4 people are hospitalized in Spain after first Ebola transmission outside of Africa

Four people have been hospitalized in Spain to try to stem the spread of Ebola after a Spanish nurse became the first person in the world known to have contracted the virus outside of Africa, health authorities said on Tuesday.

The nurse, who tested positive for the virus on Monday, her husband, who is showing no symptoms of the disease, and two other people are being closely monitored in hospital, health officials told a news conference in Madrid.

One of those hospitalized is a health worker who has diarrhea but no fever.

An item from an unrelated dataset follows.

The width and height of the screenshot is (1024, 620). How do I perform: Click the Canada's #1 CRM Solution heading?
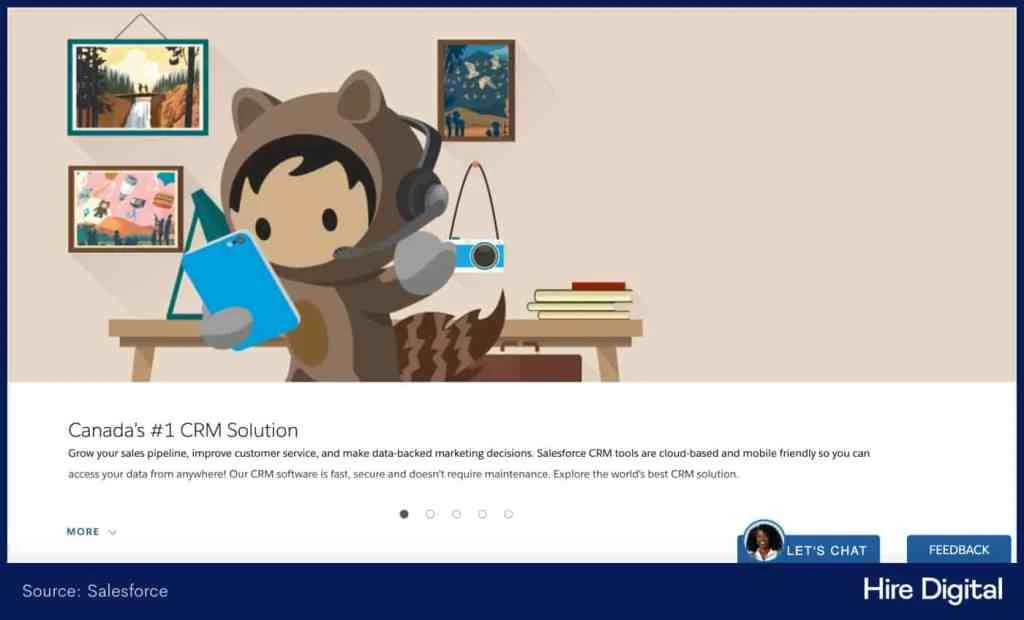point(182,430)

The other is a Spaniard who traveled from Nigeria, said Rafael Perez-Santamaria, head of the Carlos III Hospital where the infected nurse treated two Spanish missionaries who contracted the disease in Africa.

With concerns growing around the world of the Ebola pandemic spreading beyond West Africa, the Spanish officials sought to reassure the public that they were tackling the threat.

Twenty-two people who came into contact with the nurse are being monitored, Perez-Santamaria said. They have not been isolated but they are having their temperature taken twice a day to check for signs of infection.

Officials said they were still investigating how the nurse was infected.

She went on holiday after the second of the missionaries she had been caring for died on Sept. 25, although, they stressed, she had not left Madrid.

She began feeling ill on Sept. 30 and was diagnosed with Ebola on Monday.

"This has taken us by surprise," said Perez-Santamaria. "We are revising our protocols, improving them."

A spokesman for the European Commission said the case would be discussed at an EU Health Security Committee meeting on Wednesday.

"The priority remains to find out what actually happened," he said.

Jonathan Ball, a professor of molecular virology at Britain's University of Nottingham, said the nurse should not have contracted the deadly disease if appropriate containment and control measures had been taken.

"It will be crucial to find out what went wrong in this case so necessary measures can be taken to ensure it doesn't happen again," he told Reuters.

The nurse is being treated with antibodies from previous infected patients, Perez-Santamaria said.